Branchen-Brüche (2): Der Verleger L. Könemann schlägt vor, sämtliche Filialen an kompetente Buchhändler zu verschenken


..denn das Management agiert buchfremd..
Für die Kettensäge ist auch das passende Schärfgerät lieferbar
http://www.hugendubel.de/3/17189108-1/geschenke-lifestyle/schaerfgeraet-fuer-kettensaege.html

Es kommt immer doller: Da fordert der eine Verleger, Till Tolkemitt, die Geschäftsführer zum Rücktritt auf - und ein anderer, der Verleger Ludwig Könemann, meint wenige Tage zuvor, Filialen sollten, bevor sie komplett den Bach runtergehen, besser an "unternehmerische Buchhändler" verschenkt werden.

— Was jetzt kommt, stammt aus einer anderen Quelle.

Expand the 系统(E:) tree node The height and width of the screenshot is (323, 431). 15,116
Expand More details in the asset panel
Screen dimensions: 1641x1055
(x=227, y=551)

Und in der Tat: Viele Filialen drohen derzeit tatsächlich mordsmäßig den Bach runterzugehen; Umsatzeinbrüche, Rückbauten, Schließungen, Personalabbau allerorten - die Branchenriesen Thalia, DBH und Mayersche immer munter im Wechsel. Und wo's noch nicht begonnen hat, dort steht's mit Sicherheit (sehr) bald bevor ...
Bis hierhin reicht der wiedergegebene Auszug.